Each record below must come back exactly as written; its pictures must not.

[DATA SECTION — start]

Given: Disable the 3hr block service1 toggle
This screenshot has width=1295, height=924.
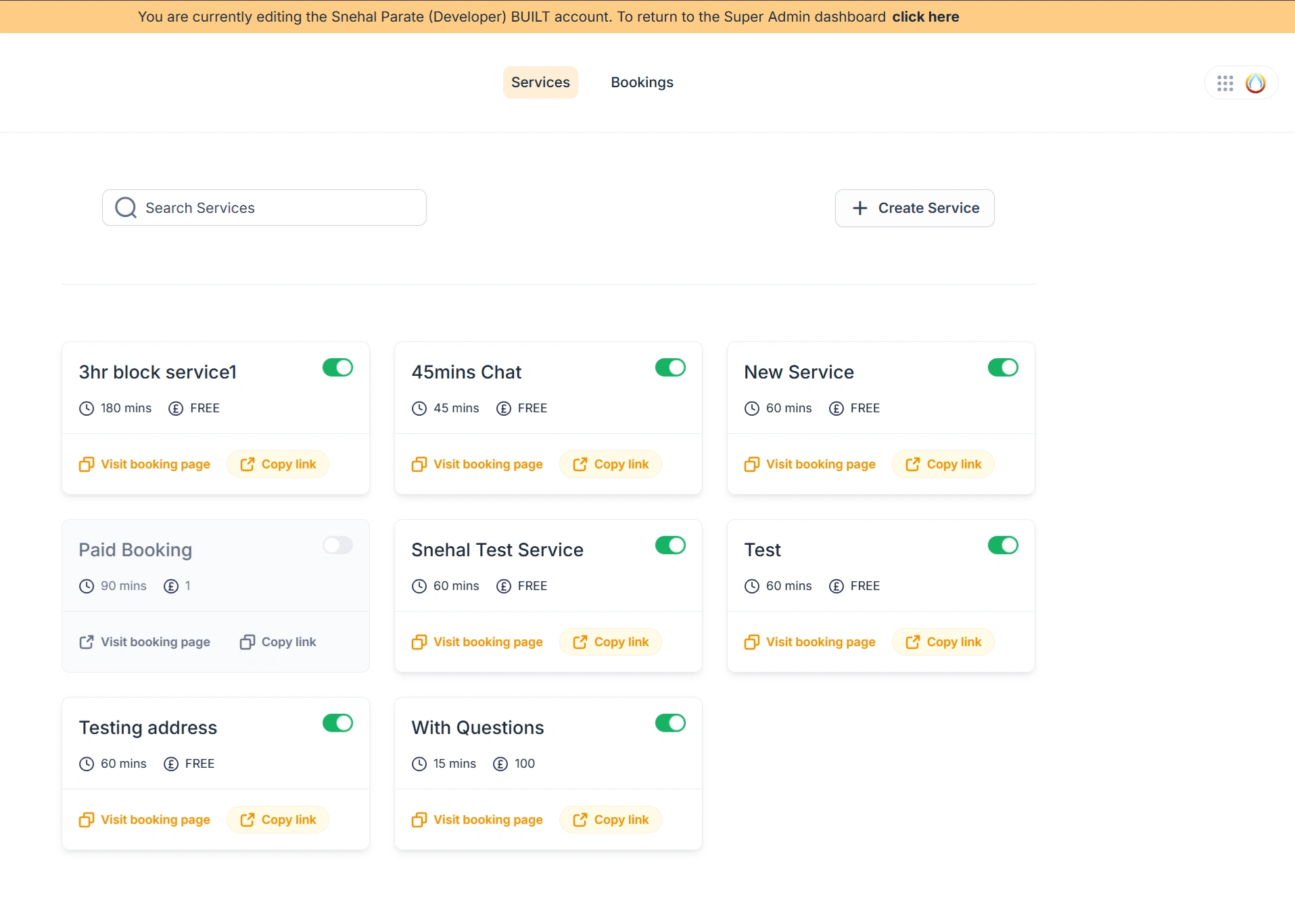Looking at the screenshot, I should (x=337, y=368).
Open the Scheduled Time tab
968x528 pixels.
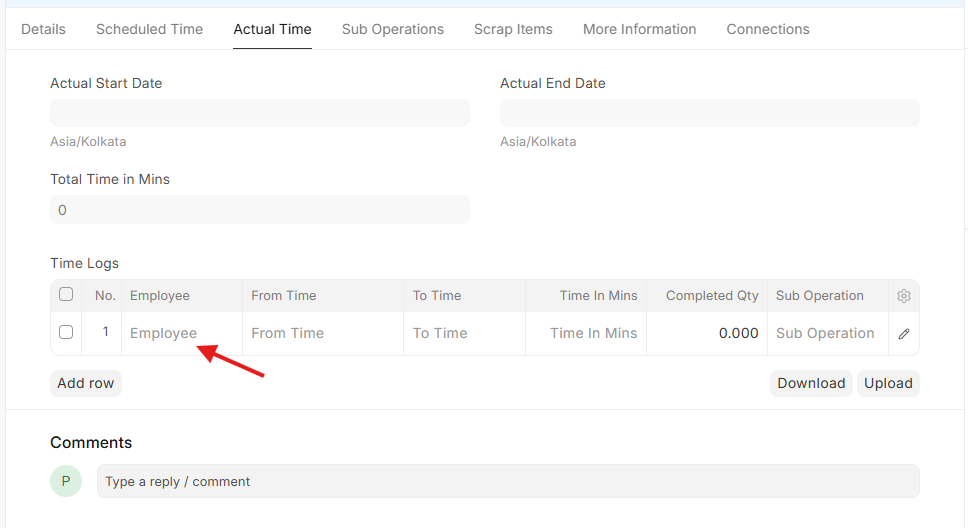point(149,29)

[DATA SECTION — finish]

◆ **SOLUTION**:
Given: Disable the 3hr block service1 toggle
This screenshot has width=1295, height=924.
Looking at the screenshot, I should (x=337, y=368).
Open the Scheduled Time tab
968x528 pixels.
point(149,29)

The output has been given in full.